Where was our anger? Why were we hiding it even from ourselves? Why were the parents crying for the loss of their children instead of standing up and saying: “no, enough is enough. No more senseless killing and getting killed”? Why does everybody have this deep fear, that dying from a bomb is easier than going out to the streets and expressing the anger? Questions that stayed unanswered.
And maybe there were voices against the invasion, but they have been silenced before being heard.
The 1991 war ended, and it seemed like “peace” prevailed in Baghdad. But the rumours told a different story. There were demonstrations all over the country. People woke up and wanted change. The rumours became louder, and the local media had to react. On TV they called the demonstrators a mob willing to destroy the country.
The whole act soon went from angry people raising their voices against their government to a massacre in which more than one country got involved. Opposing militant groups, stationed in the neighbouring countries took the chance and started arming the angry people.

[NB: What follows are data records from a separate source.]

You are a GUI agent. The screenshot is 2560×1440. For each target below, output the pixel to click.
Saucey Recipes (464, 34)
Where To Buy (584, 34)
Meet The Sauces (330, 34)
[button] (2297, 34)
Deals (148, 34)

There was only one rule for the government troops: Killing as many and with any method needed till the crowd is silenced.
The rage ended after tens of thousands were killed, the marshes (Iraq’s largest wetland ecosystem) was almost completely drained, and the marsh Arabs forcefully relocated. The northern regions that were supported by the US, gained a federal government, and were separated from the rest of Iraq.
An extremely brutal video that showed the torturing and killing of the rebels and their families (men, women and even children), was spread among the people, to show what happens to the ones who dare to raise their voices.
It was then that my teenage mind understood that the silence we experienced was not the outcome of disregard or utter satisfaction, it was the result of extreme fear.
Today I know more about what happened back then and what is still happening in Iraq and many other countries.
People will be intimidated when the punishment is by far greater than the crime, when raising your voice does not harm you alone but will harm your family and beloved once, and when getting killed is not the worst thing that could happen to you.